Beck’s Record Shows She Would Continue to Endanger Public Health and Safety

WASHINGTON, D.C. – Nancy Beck, President Donald Trump’s nominee to head the U.S. Consumer Product Safety Commission (CPSC), would endanger public health and safety, and her nomination should be rejected, Public Citizen, Consumer Federation of America and more than 100 other groups said today in a letter to the U.S. Senate Committee on Commerce, Science and Transportation. Beck’s confirmation hearing is today.

The CPSC is responsible for protecting consumers from hazards posed by more than 15,000 consumer products, including toys, household products, furniture, cribs and recreation equipment such as all-terrain vehicles. “Confirming Nancy Beck would leave a seasoned and aggressive fox guarding the henhouse – and responsible for the protection of children and consumers – for the next seven years,” the letter reads. “If confirmed, Nancy Beck would continue to block and oppose needed safety standards, but with even more power to do so.”

Most troublingly, according to some press reports, Beck recently contributed to suppressing the detailed guidelines that the U.S. Centers for Disease Control and Prevention sought to release to help the country reopen amid the COVID-19 pandemic. Beck is neither a public health official, a medical doctor, an epidemiologist nor a virologist – and thus has no expert basis for playing any role in the development or release of the guidelines.

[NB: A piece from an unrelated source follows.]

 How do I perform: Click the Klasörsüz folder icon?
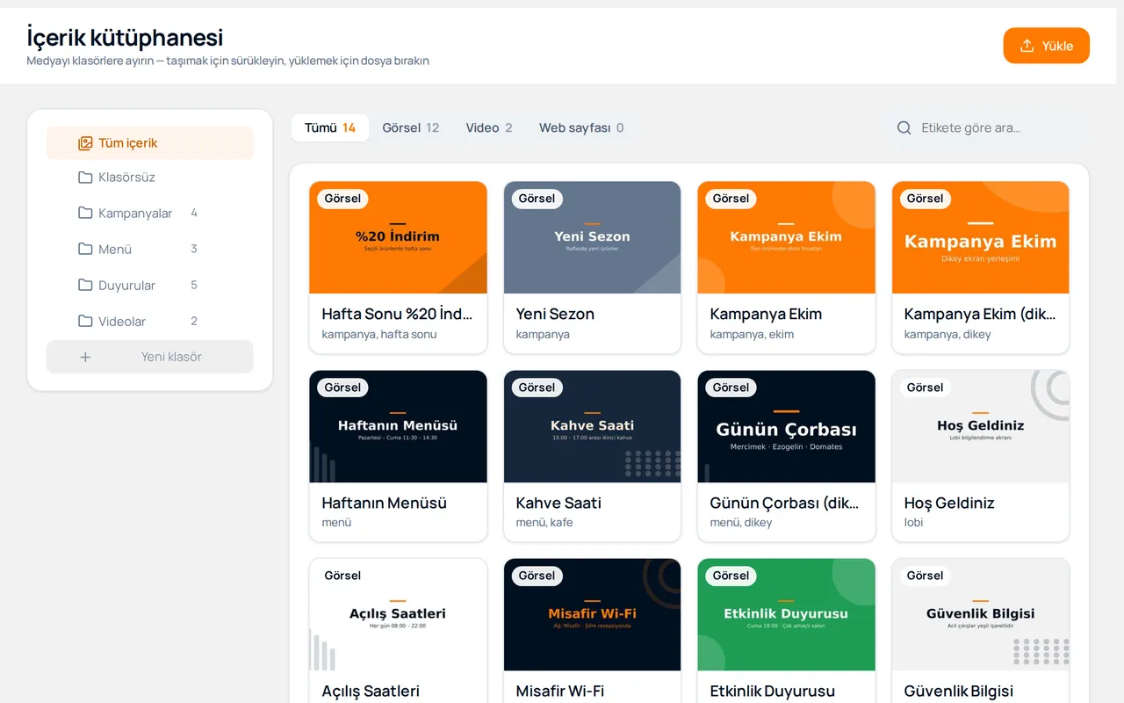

As an official at the U.S. Environmental Protection Agency (EPA) for the past three years, and now on detail to the White House, Beck has been the architect of numerous policies that weaken or roll back protections from toxic chemicals – increasing risks to first responders, children and vulnerable communities.

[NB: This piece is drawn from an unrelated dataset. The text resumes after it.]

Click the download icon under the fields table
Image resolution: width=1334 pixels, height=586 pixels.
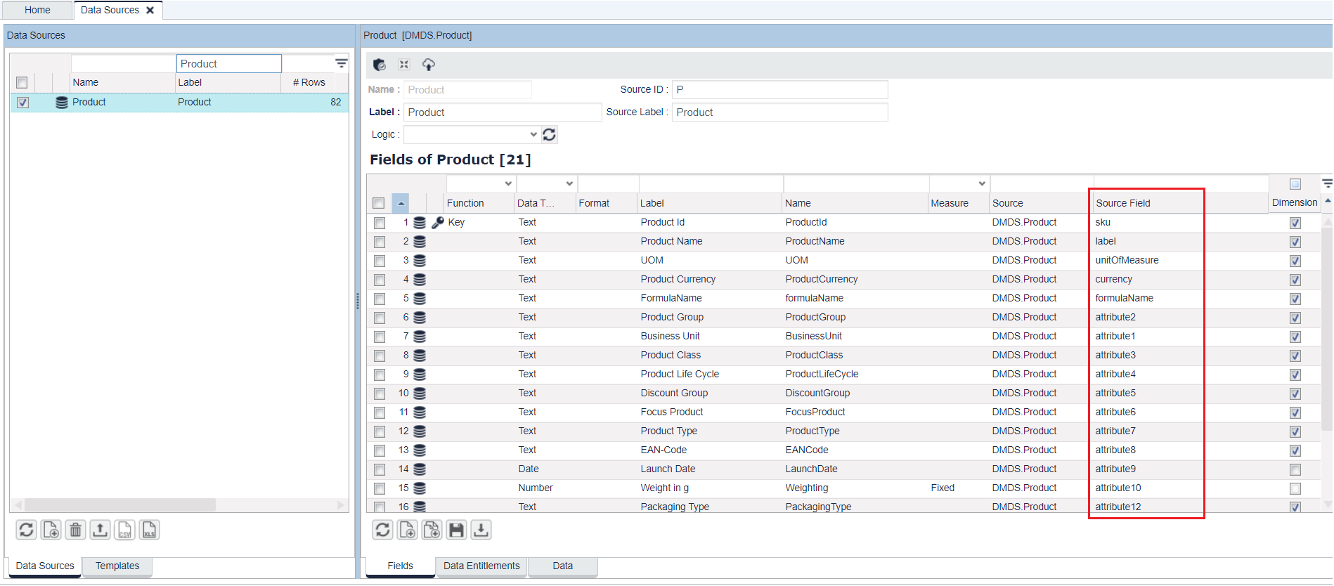tap(481, 530)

One of Beck’s first actions at the EPA was to block a proposed ban on methylene chloride in paint strippers. In the two years that followed, four people died after using paint strippers. Beck also failed to take measures to protect drinking water from contamination by per- and polyfluoroalkyl substances (PFAS). She failed to limit PFAS in consumer products or provide information to communities about discharges into the local environment – measures that have been urged by a bipartisan group of senators, representatives, governors, local officials, EPA staff and the public.

Another Beck policy would have ignored potential exposure to asbestos and lead in homes, buildings and schools across the country when evaluating how much of a danger they pose to public health. Beck also has blocked the EPA from prohibiting the use of the brain-damaging pesticide chlorpyrifos, which several states have banned and is under review by a federal court.

In addition, she overrode the EPA’s science and legal staff to rewrite the agency’s policies for evaluating toxic chemicals, directing staff to ignore potential exposure from drinking water, air pollution and contaminated soil – a policy that excludes the most vulnerable communities from protection. The respected National Academies of Science found that chemical evaluations produced under Beck’s oversight “strayed from basic risk assessment principles,” resulting in draft evaluations that were “unscientific,” “misleading,” riddled with “mistakes and inconsistencies,” and “generally lacking in ability to present a coherent picture of” worker risks.

Confirming Beck into a position of such public trust, where she could slow down, weaken and block safety standards, would harm families and communities across the country, the groups maintain. They are urging the committee to reject Beck’s nomination.